The Ambassador then read to me two telegrams he had sent to London in which he had reported his general impressions gained on his recent trip to Chungking. He said he had found the atmosphere more encouraging than during his previous visit; the soldiers now being recruited to be of better quality and with a marked improvement in discipline; and the spirit of the people unaffected by the bombings of Chungking. He stated that the latter had demonstrated that the question formerly put by many people as to the effect of bombing on the morale of the Szechuanese and their attitude toward the Central Government had been answered and that Szechuan would definitely go along with the Government. He found some tendency on the part of individuals to criticize the machinery of the Government and its methods, but no one to oppose the continuance of resistance to Japanese aggression.
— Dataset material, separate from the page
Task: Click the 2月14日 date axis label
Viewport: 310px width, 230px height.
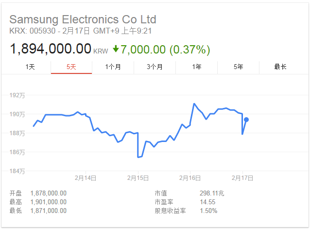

There was also criticism of the general purpose of the Kuomintang as being pointed more toward its self preservation than toward the welfare of the country as a whole, but stated that both Chu Chia-hua (the Secretary General of the Party) and Chou En-lai (Eighth Route Army Representative) had separately informed him during long conversations that all parties were pulling together at the top and that there was no doubt of continued unity among the leaders.
7.
The Ambassador reported that he found complete public confidence in Chiang Kai-shek and the resistance to be more and more of a one man show. He stated his belief that even were Chiang to die suddenly, the resistance would go on until some other leader emerged to coordinate it again utilizing the spirit of Chiang as a symbolic force. The Ambassador stated that he believed the supply of small arms ammunition on hand not only to be adequate for some time to come but that he had reason to believe that the Chinese now had arsenals working which made them independent on this score. He also believed that the new routes of communication being opened up would be sufficient to maintain morale and keep up a fair supply of essentials from outside. He complimented the work of the Ministries of Communications and Economics, but found the Ministry of Finance still “sadly lacking” and “inefficient”. I found myself in general agreement with all that he had reported.
8.
The Ambassador then told me in strict confidence that there had been a separate peace offer made to Chiang just prior to his recent trip to Chungking. It appears that Sir Robert Calder Marshall of Shanghai had come to Clark Kerr just prior to the latter’s departure and had inquired what the Ambassador’s reaction would be to any effort on Calder Marshall’s part to promote peace talks. Clark Kerr [Page 179] had told him to go ahead by all means. Calder Marshall then stated that Dr. Alfred Sze had been in touch with Mr. Kodama (former head of the Yokohama Specie Bank and recently placed in charge of the new Hua Hsing Bank that has been organized at Shanghai). The proposal which Kodama had made to Sze was that the Japanese Army was prepared to withdraw from all areas in China except for garrisons at the principal treaty ports, including Hankow. Other conditions if any were not named.
9.
This proposal was sent to T. V. Soong in Hong Kong and relayed by him to Chiang Kai-shek who flatly rejected it. When his reply reached the negotiators in Shanghai word was immediately sent back to ask Chiang not to close the door on this avenue of negotiation as “easier terms could be obtained”. Clark Kerr told me that he had cautiously broached this subject at Chungking with Chiang and had been told that no proposals involving the garrisoning of China by the Japanese Army would be considered. It was this, in fact, which lead to the discussions related earlier in this memorandum.

Respectfully submitted,

J. M. McHugh

Major, U. S. M. C.
  1. Unnumbered telegram of May 29, 4 p.m., supra.